例えば、安心して住めると思っていた家に、傾きや、故障がないとされていた設備が故障していた場合、契約不適合責任として、補償や代替え物の引き渡し、損害賠償を請求できます。
この契約不適合責任に基づいて、物件が契約内容に適合していない、尚且つ不適合が軽微でない場合は、買主は契約の解除ができます。
契約不適合責任の具体例は、土地の瑕疵(かし)や設備の故障、シロアリの害、雨漏り、構造上の欠陥などがあります。
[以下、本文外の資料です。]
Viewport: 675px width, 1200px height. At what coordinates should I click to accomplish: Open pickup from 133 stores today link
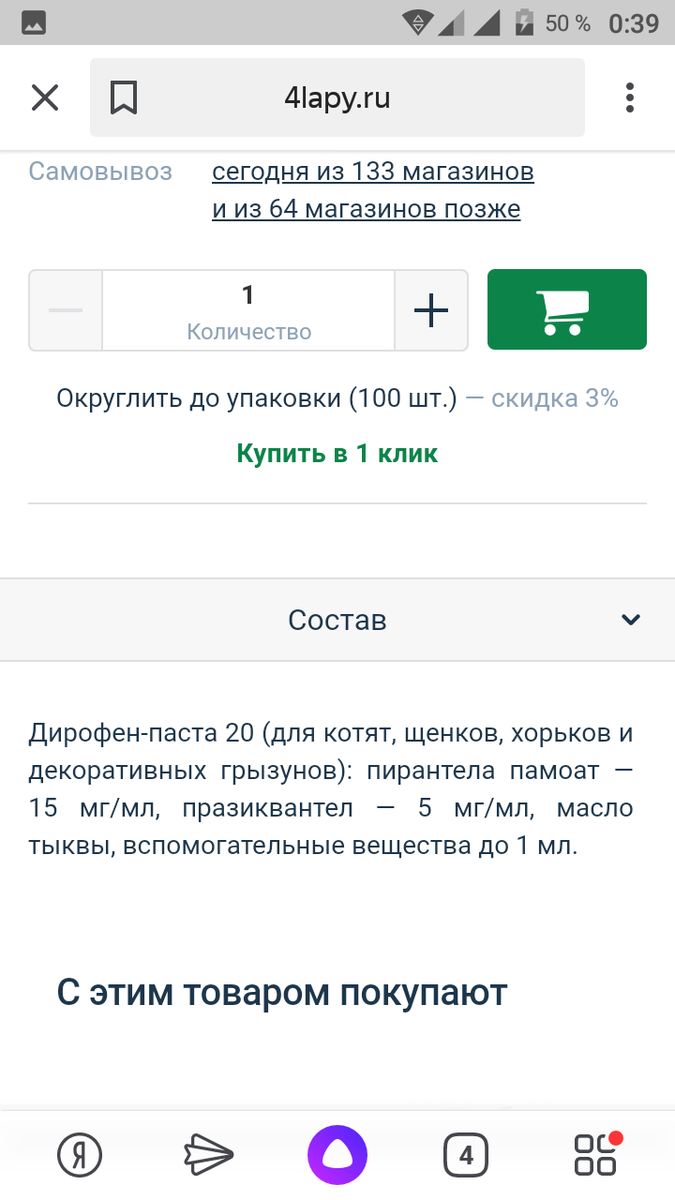click(x=373, y=172)
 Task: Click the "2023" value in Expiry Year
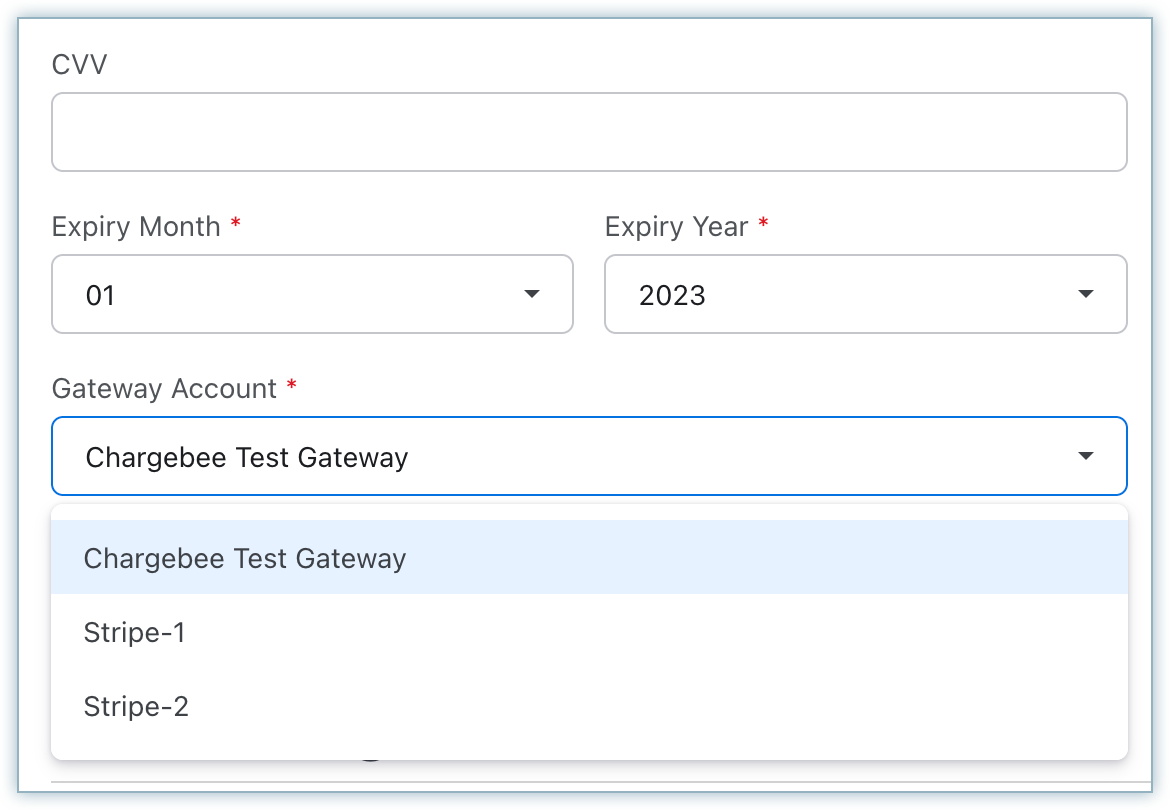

また、この契約不適合責任には期限があります。売主が責任を持つ期間は個人が売主の場合は3ヶ月、法人の場合は1年(不動産会社の場合は2年)になります。
特例による解除
特約の内容に応じて解除が可能です。
例えば、住宅ローンの特約では買主に不備がなく、住宅ローンが通らなかった場合、買主は無条件で契約を解除することができます。
違約による解除
違約による解除とは、売買契約を締結したにもかかわらず、相手方が登記や売買代金の支払いに応じない場合、一定期間の催告と書面の通知で契約の解除が可能です。
また、相手方が債務を履行しなかった場合に限り、違約金の請求ができます。違約金の相場は、売買価格の1~2割が相場です。売主が宅建業者の場合は、宅地建物取引業法によって、違約金の上限は2割になります。
例えば、4,000万円の中古マンションを契約した場合、400万~800万円の違約金が発生します。
クーリングオフによる解除
不動産会社以外の場所、例えば、モデルルームや展示場、自宅、飲食店などで不動産売買契約を結んだ場合は、クーリングオフが可能です。
クーリングオフとは、契約後でも一定の要件を満たしていれば、書面で契約解除の申し込みを行える制度です。
不動産の売買契約において、クーリングオフできる要件は以下の通りです。
- 売主が宅建業者である
- 買主が宅建業者でない
- 契約場所が宅建業者の事務所や自ら申し出た場所以外である
- 物件代金の支払いが済んでいない
- 物件の引き渡しが行われていない
また、不動産売買契約におけるクーリングオフの申し込み期限は、クーリングオフについて通知されてから8日以内です。
危険負担による解除
天災による物件の滅失等により、契約の目的が達せられない場合は、買主は無条件で契約を解除できます。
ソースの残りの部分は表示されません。